There remains a need for animal models with human translatability in lung cancer (LC) research. Findings in pigs can have a substantial impact owing to their similar anatomy and physiology to humans. Here we present a bronchoscopically induced LC model in Oncopigs carrying inducible KRAS ^G12D and TP53 ^R167H mutations. A total of 12 Oncopigs underwent 29 injections via flexible bronchoscopy: 18 adenovirus–Cre recombinase gene (AdCre) inductions were performed endobronchially ( n  = 6) and transbronchially ( n  = 12), and 11 control injections were performed without AdCre. Oncopigs underwent serial chest CT with clinical follow-up for 29 weeks. Lung and organ tissues underwent histopathology, immunohistochemistry and RNA sequencing with comparative analysis to human LC data. All 18 sites of AdCre injections had lung consolidations on computed tomography imaging. Inductions led to an overall success rate of 77.8%, including both invasive cancer (61.1%) and carcinoma in situ (16.7%). Transbronchial injections led to histopathologic invasive cancer and/or carcinoma in situ in 11/12 (91.7%) and invasive cancer in 8/12 (66.6%). Endobronchial inductions led to invasive cancer in 3/6 (50%). A soft tissue metastasis was observed in one Oncopig.
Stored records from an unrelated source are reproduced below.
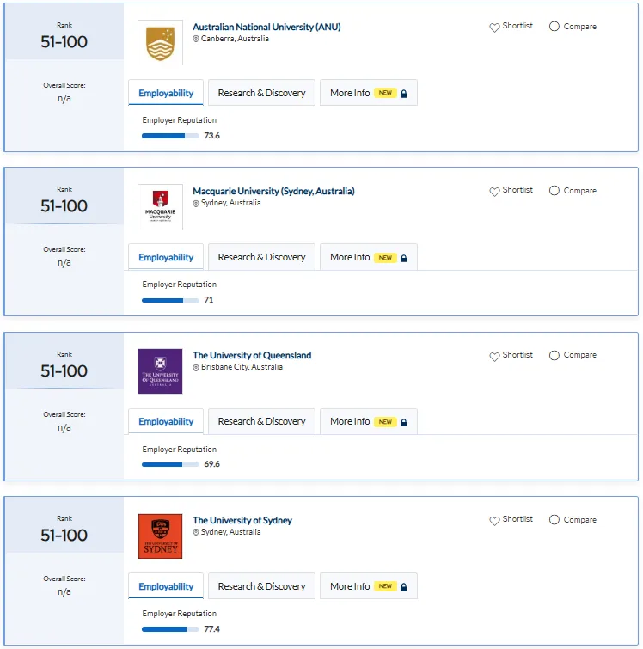Screen dimensions: 643x649
Task: Switch to Sydney's Employability tab
Action: pos(166,586)
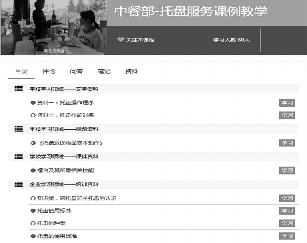The height and width of the screenshot is (243, 307).
Task: Click list icon beside 课件资料 section
Action: coord(18,156)
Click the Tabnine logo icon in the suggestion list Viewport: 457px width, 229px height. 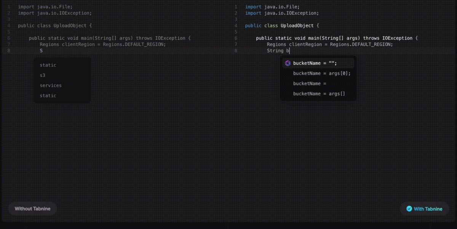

Immunohistochemistry confirmed the expression of Pan-Cytokeratin (Pan-CK) ⁺ in epithelial cancer cells, with macrophage and T cell infiltration in the tumor microenvironment. Transcriptome comparison showed 54.3% overlap with human LC, while KRAS-mutant mouse LC had 29.88% overlap with human LC. The immunocompetent Oncopig model has a high rate of LC following bronchoscopic transbronchial induction. An overlap of the Oncopig LC transcriptome with the human LC transcriptome was noted. This pig model of LC is expected to have high clinical translatability.